[Element and text location data]
========
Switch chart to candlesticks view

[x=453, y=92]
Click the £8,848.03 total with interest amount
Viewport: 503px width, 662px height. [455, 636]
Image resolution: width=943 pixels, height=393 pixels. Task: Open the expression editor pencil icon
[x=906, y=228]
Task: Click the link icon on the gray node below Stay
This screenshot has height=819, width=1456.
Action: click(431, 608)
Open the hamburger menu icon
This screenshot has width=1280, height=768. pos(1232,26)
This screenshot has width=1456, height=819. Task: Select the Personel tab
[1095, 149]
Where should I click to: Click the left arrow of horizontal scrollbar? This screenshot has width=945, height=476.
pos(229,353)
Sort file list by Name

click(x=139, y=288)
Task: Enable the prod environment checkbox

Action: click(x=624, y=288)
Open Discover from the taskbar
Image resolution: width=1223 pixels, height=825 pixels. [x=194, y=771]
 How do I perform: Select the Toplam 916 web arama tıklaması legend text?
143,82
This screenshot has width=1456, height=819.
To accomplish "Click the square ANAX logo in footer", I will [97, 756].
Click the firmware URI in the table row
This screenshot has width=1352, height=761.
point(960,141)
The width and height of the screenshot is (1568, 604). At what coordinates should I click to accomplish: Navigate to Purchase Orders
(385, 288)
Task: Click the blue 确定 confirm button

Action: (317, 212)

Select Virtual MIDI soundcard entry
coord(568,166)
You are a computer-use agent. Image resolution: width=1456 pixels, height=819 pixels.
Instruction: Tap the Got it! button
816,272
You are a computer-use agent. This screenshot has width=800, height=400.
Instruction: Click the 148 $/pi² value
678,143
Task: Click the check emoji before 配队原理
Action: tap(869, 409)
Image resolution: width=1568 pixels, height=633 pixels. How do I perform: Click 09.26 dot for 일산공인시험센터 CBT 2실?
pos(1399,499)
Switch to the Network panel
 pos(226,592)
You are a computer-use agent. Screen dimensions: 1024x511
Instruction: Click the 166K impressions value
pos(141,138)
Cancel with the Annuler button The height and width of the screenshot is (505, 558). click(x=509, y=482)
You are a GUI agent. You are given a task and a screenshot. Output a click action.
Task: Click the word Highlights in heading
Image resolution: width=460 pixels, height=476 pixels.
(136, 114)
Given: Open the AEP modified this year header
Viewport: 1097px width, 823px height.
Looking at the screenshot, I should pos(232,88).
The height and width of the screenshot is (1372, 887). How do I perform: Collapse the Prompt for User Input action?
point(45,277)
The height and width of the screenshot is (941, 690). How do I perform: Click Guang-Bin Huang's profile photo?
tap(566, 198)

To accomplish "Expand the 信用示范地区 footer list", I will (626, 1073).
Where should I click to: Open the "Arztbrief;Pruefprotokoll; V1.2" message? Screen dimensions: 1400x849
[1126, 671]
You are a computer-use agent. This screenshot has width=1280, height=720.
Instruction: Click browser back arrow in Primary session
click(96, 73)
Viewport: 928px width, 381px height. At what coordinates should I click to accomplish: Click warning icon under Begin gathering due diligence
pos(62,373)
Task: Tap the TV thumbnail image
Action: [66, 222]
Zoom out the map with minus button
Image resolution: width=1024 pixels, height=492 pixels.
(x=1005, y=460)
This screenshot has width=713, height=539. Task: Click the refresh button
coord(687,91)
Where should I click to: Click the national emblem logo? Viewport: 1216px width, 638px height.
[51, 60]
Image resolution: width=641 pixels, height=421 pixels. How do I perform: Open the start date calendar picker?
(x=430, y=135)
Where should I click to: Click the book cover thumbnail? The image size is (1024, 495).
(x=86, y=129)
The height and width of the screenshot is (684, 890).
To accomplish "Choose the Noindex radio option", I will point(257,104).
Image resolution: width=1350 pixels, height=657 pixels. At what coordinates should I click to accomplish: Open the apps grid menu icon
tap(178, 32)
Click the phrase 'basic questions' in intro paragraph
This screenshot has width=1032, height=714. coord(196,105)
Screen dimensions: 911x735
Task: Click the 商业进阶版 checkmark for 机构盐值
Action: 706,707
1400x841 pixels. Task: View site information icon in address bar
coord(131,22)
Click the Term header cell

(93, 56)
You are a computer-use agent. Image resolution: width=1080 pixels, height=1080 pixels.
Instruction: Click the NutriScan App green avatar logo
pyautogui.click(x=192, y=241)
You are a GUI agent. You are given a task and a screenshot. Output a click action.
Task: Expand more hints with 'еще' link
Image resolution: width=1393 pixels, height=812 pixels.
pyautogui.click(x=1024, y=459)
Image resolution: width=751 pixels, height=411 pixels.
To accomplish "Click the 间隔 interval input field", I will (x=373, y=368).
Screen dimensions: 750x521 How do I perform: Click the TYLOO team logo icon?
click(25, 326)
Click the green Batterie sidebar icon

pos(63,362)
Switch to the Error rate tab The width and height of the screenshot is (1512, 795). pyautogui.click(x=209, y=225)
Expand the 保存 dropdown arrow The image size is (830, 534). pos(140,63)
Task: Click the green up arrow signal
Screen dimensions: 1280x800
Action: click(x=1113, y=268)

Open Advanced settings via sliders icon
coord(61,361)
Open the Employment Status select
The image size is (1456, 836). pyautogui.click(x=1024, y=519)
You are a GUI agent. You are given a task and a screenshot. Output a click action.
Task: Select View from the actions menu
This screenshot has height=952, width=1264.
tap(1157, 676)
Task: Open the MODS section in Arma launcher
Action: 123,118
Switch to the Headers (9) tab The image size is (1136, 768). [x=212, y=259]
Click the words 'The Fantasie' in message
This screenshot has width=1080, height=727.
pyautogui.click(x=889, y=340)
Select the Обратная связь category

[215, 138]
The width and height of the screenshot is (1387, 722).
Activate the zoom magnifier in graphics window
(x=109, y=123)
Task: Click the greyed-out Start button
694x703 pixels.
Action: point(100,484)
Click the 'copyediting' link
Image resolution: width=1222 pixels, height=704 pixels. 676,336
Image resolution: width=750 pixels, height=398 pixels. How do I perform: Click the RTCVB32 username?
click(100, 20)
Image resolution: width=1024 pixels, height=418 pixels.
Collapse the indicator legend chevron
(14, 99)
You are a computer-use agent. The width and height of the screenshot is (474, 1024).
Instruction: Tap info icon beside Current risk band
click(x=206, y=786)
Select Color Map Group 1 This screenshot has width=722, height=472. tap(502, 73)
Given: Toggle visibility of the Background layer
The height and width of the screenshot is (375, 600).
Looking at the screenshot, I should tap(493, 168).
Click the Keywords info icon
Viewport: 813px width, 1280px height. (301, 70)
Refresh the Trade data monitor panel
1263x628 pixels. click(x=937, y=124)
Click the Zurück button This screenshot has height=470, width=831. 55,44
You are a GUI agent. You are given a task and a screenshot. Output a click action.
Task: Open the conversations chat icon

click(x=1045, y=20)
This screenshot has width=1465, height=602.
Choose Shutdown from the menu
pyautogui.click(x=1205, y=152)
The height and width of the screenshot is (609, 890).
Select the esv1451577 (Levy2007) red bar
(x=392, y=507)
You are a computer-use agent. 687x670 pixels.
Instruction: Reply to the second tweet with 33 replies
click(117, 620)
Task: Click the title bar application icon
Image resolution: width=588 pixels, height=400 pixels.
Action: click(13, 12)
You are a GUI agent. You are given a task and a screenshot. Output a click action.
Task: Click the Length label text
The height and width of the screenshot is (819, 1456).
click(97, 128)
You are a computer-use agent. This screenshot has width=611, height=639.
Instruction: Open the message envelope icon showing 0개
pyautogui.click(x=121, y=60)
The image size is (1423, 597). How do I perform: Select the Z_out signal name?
========
_Aim_
Convert the lines of the items above into a JSON list of strings, with one string per line and blank lines omitted.

_Written answer_
[
  "Switch chart to candlesticks view",
  "[x=453, y=92]",
  "Click the £8,848.03 total with interest amount",
  "Viewport: 503px width, 662px height. [455, 636]",
  "Image resolution: width=943 pixels, height=393 pixels. Task: Open the expression editor pencil icon",
  "[x=906, y=228]",
  "Task: Click the link icon on the gray node below Stay",
  "This screenshot has height=819, width=1456.",
  "Action: click(431, 608)",
  "Open the hamburger menu icon",
  "This screenshot has width=1280, height=768. pos(1232,26)",
  "This screenshot has width=1456, height=819. Task: Select the Personel tab",
  "[1095, 149]",
  "Where should I click to: Click the left arrow of horizontal scrollbar? This screenshot has width=945, height=476.",
  "pos(229,353)",
  "Sort file list by Name",
  "click(x=139, y=288)",
  "Task: Enable the prod environment checkbox",
  "Action: click(x=624, y=288)",
  "Open Discover from the taskbar",
  "Image resolution: width=1223 pixels, height=825 pixels. [x=194, y=771]",
  " How do I perform: Select the Toplam 916 web arama tıklaması legend text?",
  "143,82",
  "This screenshot has width=1456, height=819.",
  "To accomplish \"Click the square ANAX logo in footer\", I will [97, 756].",
  "Click the firmware URI in the table row",
  "This screenshot has width=1352, height=761.",
  "point(960,141)",
  "The width and height of the screenshot is (1568, 604). At what coordinates should I click to accomplish: Navigate to Purchase Orders",
  "(385, 288)",
  "Task: Click the blue 确定 confirm button",
  "Action: (317, 212)",
  "Select Virtual MIDI soundcard entry",
  "coord(568,166)",
  "You are a computer-use agent. Image resolution: width=1456 pixels, height=819 pixels.",
  "Instruction: Tap the Got it! button",
  "816,272",
  "You are a computer-use agent. This screenshot has width=800, height=400.",
  "Instruction: Click the 148 $/pi² value",
  "678,143",
  "Task: Click the check emoji before 配队原理",
  "Action: tap(869, 409)",
  "Image resolution: width=1568 pixels, height=633 pixels. How do I perform: Click 09.26 dot for 일산공인시험센터 CBT 2실?",
  "pos(1399,499)",
  "Switch to the Network panel",
  " pos(226,592)",
  "You are a computer-use agent. Screen dimensions: 1024x511",
  "Instruction: Click the 166K impressions value",
  "pos(141,138)",
  "Cancel with the Annuler button The height and width of the screenshot is (505, 558). click(x=509, y=482)",
  "You are a GUI agent. You are given a task and a screenshot. Output a click action.",
  "Task: Click the word Highlights in heading",
  "Image resolution: width=460 pixels, height=476 pixels.",
  "(136, 114)",
  "Given: Open the AEP modified this year header",
  "Viewport: 1097px width, 823px height.",
  "Looking at the screenshot, I should pos(232,88).",
  "The height and width of the screenshot is (1372, 887). How do I perform: Collapse the Prompt for User Input action?",
  "point(45,277)",
  "The height and width of the screenshot is (941, 690). How do I perform: Click Guang-Bin Huang's profile photo?",
  "tap(566, 198)",
  "To accomplish \"Expand the 信用示范地区 footer list\", I will (626, 1073).",
  "Where should I click to: Open the \"Arztbrief;Pruefprotokoll; V1.2\" message? Screen dimensions: 1400x849",
  "[1126, 671]",
  "You are a computer-use agent. This screenshot has width=1280, height=720.",
  "Instruction: Click browser back arrow in Primary session",
  "click(96, 73)",
  "Viewport: 928px width, 381px height. At what coordinates should I click to accomplish: Click warning icon under Begin gathering due diligence",
  "pos(62,373)",
  "Task: Tap the TV thumbnail image",
  "Action: [66, 222]",
  "Zoom out the map with minus button",
  "Image resolution: width=1024 pixels, height=492 pixels.",
  "(x=1005, y=460)",
  "This screenshot has width=713, height=539. Task: Click the refresh button",
  "coord(687,91)",
  "Where should I click to: Click the national emblem logo? Viewport: 1216px width, 638px height.",
  "[51, 60]",
  "Image resolution: width=641 pixels, height=421 pixels. How do I perform: Open the start date calendar picker?",
  "(x=430, y=135)",
  "Where should I click to: Click the book cover thumbnail? The image size is (1024, 495).",
  "(x=86, y=129)",
  "The height and width of the screenshot is (684, 890).",
  "To accomplish \"Choose the Noindex radio option\", I will point(257,104).",
  "Image resolution: width=1350 pixels, height=657 pixels. At what coordinates should I click to accomplish: Open the apps grid menu icon",
  "tap(178, 32)",
  "Click the phrase 'basic questions' in intro paragraph",
  "This screenshot has width=1032, height=714. coord(196,105)",
  "Screen dimensions: 911x735",
  "Task: Click the 商业进阶版 checkmark for 机构盐值",
  "Action: 706,707",
  "1400x841 pixels. Task: View site information icon in address bar",
  "coord(131,22)",
  "Click the Term header cell",
  "(93, 56)",
  "You are a computer-use agent. Image resolution: width=1080 pixels, height=1080 pixels.",
  "Instruction: Click the NutriScan App green avatar logo",
  "pyautogui.click(x=192, y=241)",
  "You are a GUI agent. You are given a task and a screenshot. Output a click action.",
  "Task: Expand more hints with 'еще' link",
  "Image resolution: width=1393 pixels, height=812 pixels.",
  "pyautogui.click(x=1024, y=459)",
  "Image resolution: width=751 pixels, height=411 pixels.",
  "To accomplish \"Click the 间隔 interval input field\", I will (x=373, y=368).",
  "Screen dimensions: 750x521 How do I perform: Click the TYLOO team logo icon?",
  "click(25, 326)",
  "Click the green Batterie sidebar icon",
  "pos(63,362)",
  "Switch to the Error rate tab The width and height of the screenshot is (1512, 795). pyautogui.click(x=209, y=225)",
  "Expand the 保存 dropdown arrow The image size is (830, 534). pos(140,63)",
  "Task: Click the green up arrow signal",
  "Screen dimensions: 1280x800",
  "Action: click(x=1113, y=268)",
  "Open Advanced settings via sliders icon",
  "coord(61,361)",
  "Open the Employment Status select",
  "The image size is (1456, 836). pyautogui.click(x=1024, y=519)",
  "You are a GUI agent. You are given a task and a screenshot. Output a click action.",
  "Task: Select View from the actions menu",
  "This screenshot has height=952, width=1264.",
  "tap(1157, 676)",
  "Task: Open the MODS section in Arma launcher",
  "Action: 123,118",
  "Switch to the Headers (9) tab The image size is (1136, 768). [x=212, y=259]",
  "Click the words 'The Fantasie' in message",
  "This screenshot has width=1080, height=727.",
  "pyautogui.click(x=889, y=340)",
  "Select the Обратная связь category",
  "[215, 138]",
  "The width and height of the screenshot is (1387, 722).",
  "Activate the zoom magnifier in graphics window",
  "(x=109, y=123)",
  "Task: Click the greyed-out Start button",
  "694x703 pixels.",
  "Action: point(100,484)",
  "Click the 'copyediting' link",
  "Image resolution: width=1222 pixels, height=704 pixels. 676,336",
  "Image resolution: width=750 pixels, height=398 pixels. How do I perform: Click the RTCVB32 username?",
  "click(100, 20)",
  "Image resolution: width=1024 pixels, height=418 pixels.",
  "Collapse the indicator legend chevron",
  "(14, 99)",
  "You are a computer-use agent. The width and height of the screenshot is (474, 1024).",
  "Instruction: Tap info icon beside Current risk band",
  "click(x=206, y=786)",
  "Select Color Map Group 1 This screenshot has width=722, height=472. tap(502, 73)",
  "Given: Toggle visibility of the Background layer",
  "The height and width of the screenshot is (375, 600).",
  "Looking at the screenshot, I should tap(493, 168).",
  "Click the Keywords info icon",
  "Viewport: 813px width, 1280px height. (301, 70)",
  "Refresh the Trade data monitor panel",
  "1263x628 pixels. click(x=937, y=124)",
  "Click the Zurück button This screenshot has height=470, width=831. 55,44",
  "You are a GUI agent. You are given a task and a screenshot. Output a click action.",
  "Task: Open the conversations chat icon",
  "click(x=1045, y=20)",
  "This screenshot has width=1465, height=602.",
  "Choose Shutdown from the menu",
  "pyautogui.click(x=1205, y=152)",
  "The height and width of the screenshot is (609, 890).",
  "Select the esv1451577 (Levy2007) red bar",
  "(x=392, y=507)",
  "You are a computer-use agent. 687x670 pixels.",
  "Instruction: Reply to the second tweet with 33 replies",
  "click(117, 620)",
  "Task: Click the title bar application icon",
  "Image resolution: width=588 pixels, height=400 pixels.",
  "Action: click(13, 12)",
  "You are a GUI agent. You are given a task and a screenshot. Output a click action.",
  "Task: Click the Length label text",
  "The height and width of the screenshot is (819, 1456).",
  "click(97, 128)",
  "You are a computer-use agent. This screenshot has width=611, height=639.",
  "Instruction: Open the message envelope icon showing 0개",
  "pyautogui.click(x=121, y=60)",
  "The image size is (1423, 597). How do I perform: Select the Z_out signal name?"
]